As an architect, Switzer immediately recognized the merits of using straw bales as a building material. Since his start with straw bale construction, he and Culver have consulted on and designed two to three straw bale homes each year. Elise and Michael met him at a weekend straw bale workshop at The Farm, and in 1996, hired him to design their home.
'Elise sent me photos of houses in the area she liked," Switzer says, "and we worked up a design that incorporated those traditional elements, like high ceilings and tall doors. The plan was an organic process that came out of Elise and Michael's needs.'
Setting The Precedent
After the plans were drawn, changed and drawn again, Elise presented them to the Oconee County, Ga., authorities to obtain a building permit. She also gave them copies of approved straw bale construction codes from other states, as well as the names and phone numbers of code officials who had worked with straw bale construction. In addition, she provided videos of fire tests done on straw bale walls and a page from The Last Straw that addressed common concerns about straw bale construction.

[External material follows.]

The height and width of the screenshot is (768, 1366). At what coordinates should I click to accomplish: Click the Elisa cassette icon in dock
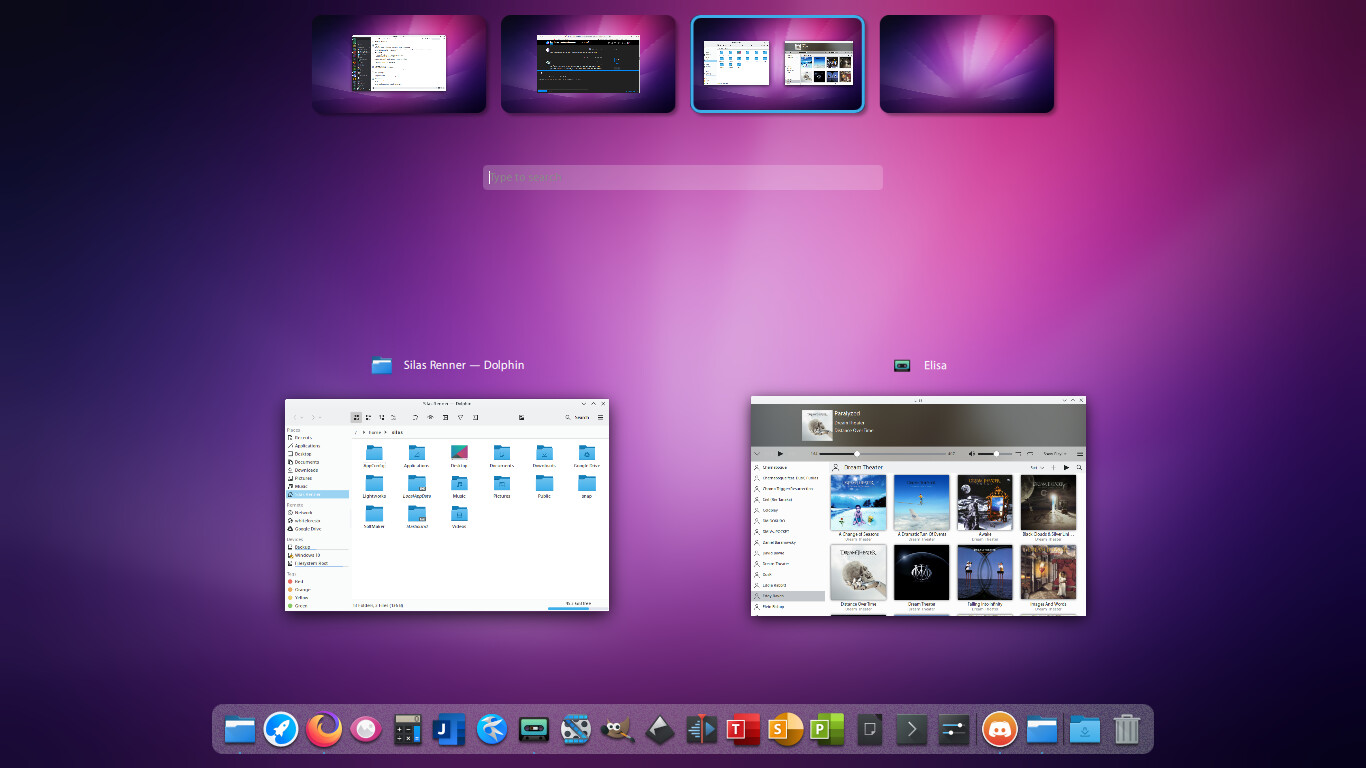coord(534,730)
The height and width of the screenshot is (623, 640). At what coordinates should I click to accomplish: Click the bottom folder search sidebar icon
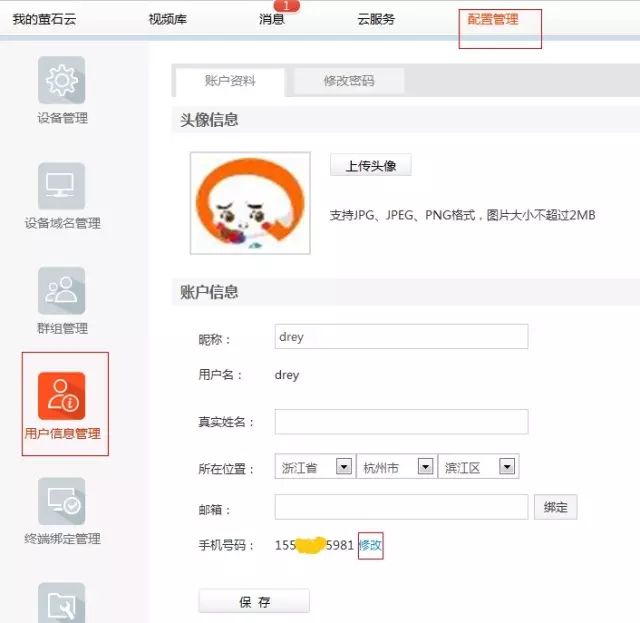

'I wanted to share my knowledge with them, because that's what The Last Straw taught me to do: Be prepared to educate, rather than alienate, building code officials," Elise says.
William White, former Oconee County code enforcement director, approved the couple's building permit — it was the first for a straw bale house in that county. "Under the Southern Building Code, which we followed at the time Elise and Michael's house was being built, there's nothing that said you couldn't build [a nonload-bearing straw bale home]," White says. "The design of the house was structurally sound, and everything other than the straw complied with the codes. And there was nothing that expressly forbade using straw in your walls, either.'
Moving From Inspiration to Perspiration
The couple decided to be their own contractor, but Michael was visiting friends in Europe when Elise broke ground in August 1999. "I came home to a huge muddy hole in the ground," Michael says.